> **Problem to work on**: What the task needs is every record repeated exactly, nothing more.
....
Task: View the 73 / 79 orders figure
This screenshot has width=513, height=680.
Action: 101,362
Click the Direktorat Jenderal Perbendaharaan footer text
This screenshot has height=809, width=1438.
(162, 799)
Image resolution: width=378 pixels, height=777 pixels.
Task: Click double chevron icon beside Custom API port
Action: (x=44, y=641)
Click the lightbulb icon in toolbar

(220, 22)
....
> **Task answer**:
Task: View the 73 / 79 orders figure
This screenshot has width=513, height=680.
Action: 101,362
Click the Direktorat Jenderal Perbendaharaan footer text
This screenshot has height=809, width=1438.
(162, 799)
Image resolution: width=378 pixels, height=777 pixels.
Task: Click double chevron icon beside Custom API port
Action: (x=44, y=641)
Click the lightbulb icon in toolbar

(220, 22)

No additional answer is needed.